§ To do: Convert the material into a numbered list, omitting blank lines, starting at the line that contains "Viewport: 724px width, 1568px height." and ending after the line that contains "coord(93,536)". List only those lines.

(Entries pointing to words and elements)
════
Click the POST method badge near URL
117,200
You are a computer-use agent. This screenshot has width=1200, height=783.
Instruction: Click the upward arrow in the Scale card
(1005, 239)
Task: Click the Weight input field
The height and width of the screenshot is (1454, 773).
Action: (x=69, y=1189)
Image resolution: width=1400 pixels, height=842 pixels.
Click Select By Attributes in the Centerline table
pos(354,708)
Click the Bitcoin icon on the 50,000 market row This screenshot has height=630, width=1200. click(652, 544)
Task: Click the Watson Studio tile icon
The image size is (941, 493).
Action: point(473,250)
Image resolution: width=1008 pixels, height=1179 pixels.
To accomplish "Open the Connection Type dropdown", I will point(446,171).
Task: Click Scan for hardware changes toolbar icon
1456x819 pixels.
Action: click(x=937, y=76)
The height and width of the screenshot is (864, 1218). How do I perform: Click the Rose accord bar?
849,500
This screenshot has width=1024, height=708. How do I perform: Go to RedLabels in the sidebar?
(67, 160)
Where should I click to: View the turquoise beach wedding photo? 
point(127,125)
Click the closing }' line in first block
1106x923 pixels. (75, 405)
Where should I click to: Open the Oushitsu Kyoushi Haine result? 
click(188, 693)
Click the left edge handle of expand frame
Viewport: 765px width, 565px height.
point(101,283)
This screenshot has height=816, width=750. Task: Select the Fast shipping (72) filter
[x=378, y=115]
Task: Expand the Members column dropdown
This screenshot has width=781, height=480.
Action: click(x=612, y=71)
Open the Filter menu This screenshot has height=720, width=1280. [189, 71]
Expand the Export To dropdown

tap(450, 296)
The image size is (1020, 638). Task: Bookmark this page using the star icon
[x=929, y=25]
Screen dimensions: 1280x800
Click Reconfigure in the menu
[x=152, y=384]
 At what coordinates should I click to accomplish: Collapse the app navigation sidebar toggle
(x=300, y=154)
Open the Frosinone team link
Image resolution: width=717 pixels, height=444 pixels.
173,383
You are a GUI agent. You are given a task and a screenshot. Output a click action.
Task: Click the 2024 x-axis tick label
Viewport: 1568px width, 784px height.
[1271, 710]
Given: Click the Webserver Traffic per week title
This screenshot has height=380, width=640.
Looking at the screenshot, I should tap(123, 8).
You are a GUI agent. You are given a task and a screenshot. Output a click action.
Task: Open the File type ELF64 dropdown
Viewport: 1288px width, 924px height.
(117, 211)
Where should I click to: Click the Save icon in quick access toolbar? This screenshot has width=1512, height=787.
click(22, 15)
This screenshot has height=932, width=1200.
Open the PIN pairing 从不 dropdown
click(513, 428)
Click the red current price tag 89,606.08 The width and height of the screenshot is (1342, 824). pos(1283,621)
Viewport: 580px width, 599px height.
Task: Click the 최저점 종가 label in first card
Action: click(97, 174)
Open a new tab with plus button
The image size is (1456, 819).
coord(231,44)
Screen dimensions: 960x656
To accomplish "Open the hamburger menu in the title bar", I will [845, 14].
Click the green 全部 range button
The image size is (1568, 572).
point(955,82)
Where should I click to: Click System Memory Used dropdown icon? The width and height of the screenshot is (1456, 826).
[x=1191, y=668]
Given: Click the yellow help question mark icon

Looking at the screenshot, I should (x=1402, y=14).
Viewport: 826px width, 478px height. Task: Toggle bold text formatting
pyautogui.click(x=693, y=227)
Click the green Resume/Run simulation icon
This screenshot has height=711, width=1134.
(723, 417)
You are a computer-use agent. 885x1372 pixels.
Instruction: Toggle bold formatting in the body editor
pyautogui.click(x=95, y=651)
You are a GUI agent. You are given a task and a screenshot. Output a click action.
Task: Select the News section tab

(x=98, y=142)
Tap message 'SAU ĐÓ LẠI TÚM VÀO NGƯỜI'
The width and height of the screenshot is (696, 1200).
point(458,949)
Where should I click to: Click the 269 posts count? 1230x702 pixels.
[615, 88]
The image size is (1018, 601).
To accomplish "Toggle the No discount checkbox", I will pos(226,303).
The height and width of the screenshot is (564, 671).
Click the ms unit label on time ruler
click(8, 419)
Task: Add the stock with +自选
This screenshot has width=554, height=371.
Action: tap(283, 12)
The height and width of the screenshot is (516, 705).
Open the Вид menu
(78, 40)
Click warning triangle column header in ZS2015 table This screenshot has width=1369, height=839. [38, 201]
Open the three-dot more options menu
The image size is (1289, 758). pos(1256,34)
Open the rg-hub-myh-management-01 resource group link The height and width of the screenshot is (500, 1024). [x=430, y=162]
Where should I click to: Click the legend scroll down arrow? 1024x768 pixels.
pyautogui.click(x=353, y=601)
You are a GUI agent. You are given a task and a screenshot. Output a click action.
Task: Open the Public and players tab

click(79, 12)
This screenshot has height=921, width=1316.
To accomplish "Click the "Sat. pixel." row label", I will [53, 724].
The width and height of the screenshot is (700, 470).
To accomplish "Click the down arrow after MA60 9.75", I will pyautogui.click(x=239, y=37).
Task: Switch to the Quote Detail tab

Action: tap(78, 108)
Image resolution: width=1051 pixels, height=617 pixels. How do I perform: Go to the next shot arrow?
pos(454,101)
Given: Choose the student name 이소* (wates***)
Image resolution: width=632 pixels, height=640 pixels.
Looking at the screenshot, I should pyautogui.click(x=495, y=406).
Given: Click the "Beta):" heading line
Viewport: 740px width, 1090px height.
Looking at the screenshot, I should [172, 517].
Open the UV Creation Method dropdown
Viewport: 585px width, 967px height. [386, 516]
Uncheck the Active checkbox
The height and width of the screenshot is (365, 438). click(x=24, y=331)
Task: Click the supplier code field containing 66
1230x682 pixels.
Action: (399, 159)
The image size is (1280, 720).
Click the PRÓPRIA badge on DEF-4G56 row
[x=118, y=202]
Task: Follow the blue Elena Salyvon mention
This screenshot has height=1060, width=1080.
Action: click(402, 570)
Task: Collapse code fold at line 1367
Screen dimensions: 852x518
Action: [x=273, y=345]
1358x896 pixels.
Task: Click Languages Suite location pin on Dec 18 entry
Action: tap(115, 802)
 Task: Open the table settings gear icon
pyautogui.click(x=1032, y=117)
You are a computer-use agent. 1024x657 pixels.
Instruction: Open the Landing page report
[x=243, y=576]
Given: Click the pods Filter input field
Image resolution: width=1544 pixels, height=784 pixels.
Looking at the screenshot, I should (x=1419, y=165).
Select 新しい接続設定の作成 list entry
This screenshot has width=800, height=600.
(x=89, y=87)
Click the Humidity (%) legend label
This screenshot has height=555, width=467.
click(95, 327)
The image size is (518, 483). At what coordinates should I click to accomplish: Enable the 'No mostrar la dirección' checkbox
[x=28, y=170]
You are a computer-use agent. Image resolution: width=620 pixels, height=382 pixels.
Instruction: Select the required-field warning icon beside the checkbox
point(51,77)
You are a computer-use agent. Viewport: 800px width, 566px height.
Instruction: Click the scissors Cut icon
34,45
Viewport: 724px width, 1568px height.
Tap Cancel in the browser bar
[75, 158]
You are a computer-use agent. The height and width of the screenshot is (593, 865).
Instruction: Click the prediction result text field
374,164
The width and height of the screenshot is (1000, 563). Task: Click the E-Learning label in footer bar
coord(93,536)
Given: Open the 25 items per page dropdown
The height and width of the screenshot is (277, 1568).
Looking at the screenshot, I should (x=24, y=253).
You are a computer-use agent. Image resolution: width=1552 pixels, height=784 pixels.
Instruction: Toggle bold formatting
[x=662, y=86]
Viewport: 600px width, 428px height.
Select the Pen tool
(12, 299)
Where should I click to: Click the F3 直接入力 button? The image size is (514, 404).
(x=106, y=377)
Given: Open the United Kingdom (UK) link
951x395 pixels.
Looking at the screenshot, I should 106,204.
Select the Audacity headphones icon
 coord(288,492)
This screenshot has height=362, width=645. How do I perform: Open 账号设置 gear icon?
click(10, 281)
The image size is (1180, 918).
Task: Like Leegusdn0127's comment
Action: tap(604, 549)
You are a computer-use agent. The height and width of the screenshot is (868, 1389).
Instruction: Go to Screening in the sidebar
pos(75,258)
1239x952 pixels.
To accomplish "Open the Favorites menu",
════
§ Result of this task:
1. Viewport: 724px width, 1568px height.
2. Tap Cancel in the browser bar
3. [75, 158]
4. You are a computer-use agent. The height and width of the screenshot is (593, 865).
5. Instruction: Click the prediction result text field
6. 374,164
7. The width and height of the screenshot is (1000, 563). Task: Click the E-Learning label in footer bar
8. coord(93,536)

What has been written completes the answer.